Unless you know for a fact you will be dealing with huge data volumes from the start I would probably go with #2 for now, and begin looking at clustering or moving to 1a/b setup if needed in the future.
We also have a SaaS product and we use solution #2 (Shared DB/Shared Schema with TenandId). Some things to consider for Share DB / Same schema for all:
As mention above, high volume of data for one tenant may affect performance of the other tenants if you're not careful; for starters index your tables properly/carefully and never ever do queries that force a table scan. Monitor query performance and at least plan/design to be able to partition your DB later on based some criteria that makes sense for your domain.
Data separation is very very important, you don't want to end up showing a piece of data to some tenant that belongs to other tenant. every query must have a WHERE TenandId = ... in it and you should be able to verify/enforce this during dev.
Extensibility of the schema is something that solutions 1 and 3 may give you, but you can go around it by designing a way to extend the fields that are associated with the documents/tables in your domain that make sense (ie. Metadata for tables as the msdn article mentions)
What about solutions that provide an out of the box architecture like Apprenda's SaaSGrid?
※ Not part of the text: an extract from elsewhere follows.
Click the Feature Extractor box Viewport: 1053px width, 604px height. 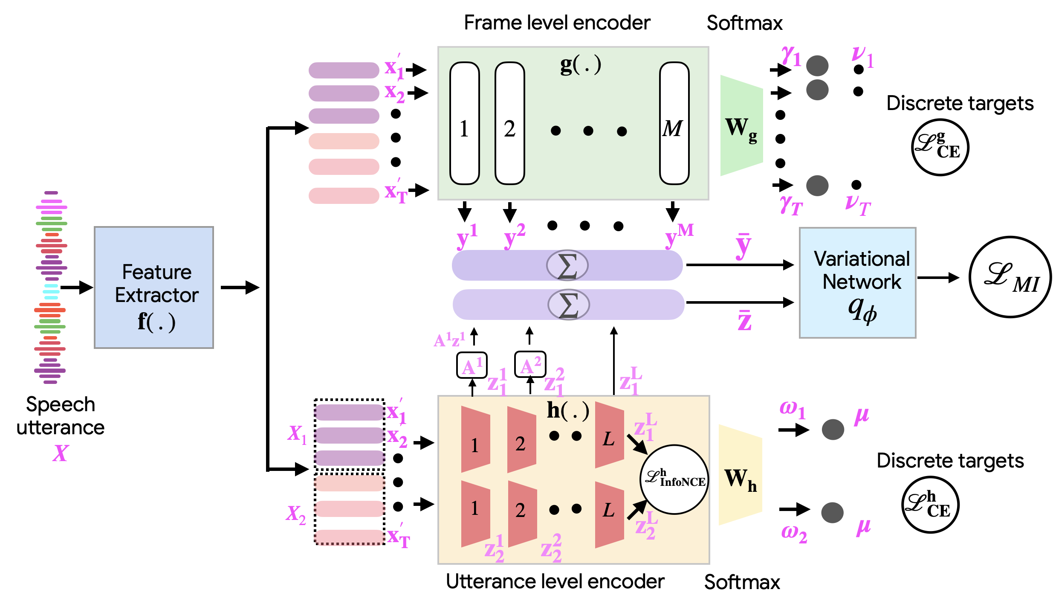[153, 287]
They let you make database decisions at deploy and maintenance time and not at design time. It seems they actively transform and manage the data layer, as well as provide an upgrade engine.
I've similar case, but my solution is take both advantage.
Where data and how data being placed is the question from tenant. Being a tenant of course I don't want my data to be shared, I want my data isolated, secure and I can get at anytime I want.
Certain data it possibly share eg: company list. So database should be global and tenant database, just make sure to locked in operation tenant database schema, and procedure to update all tenant database at once.
Anyway SaaS model everything delivered as server / web service, so no matter where the database should come to client as service, then only render by client GUI.
Thanks
Existing answers are good. You should look deeply into the issue of upgrading and managing multiple databases. Without knowing the specific app, it might turn out easier to have multiple databases and not have to pay the extra cost of tracking the TenantID. This might not end up being the right decision, but you should certainly be wary of the dev cost of data sharing.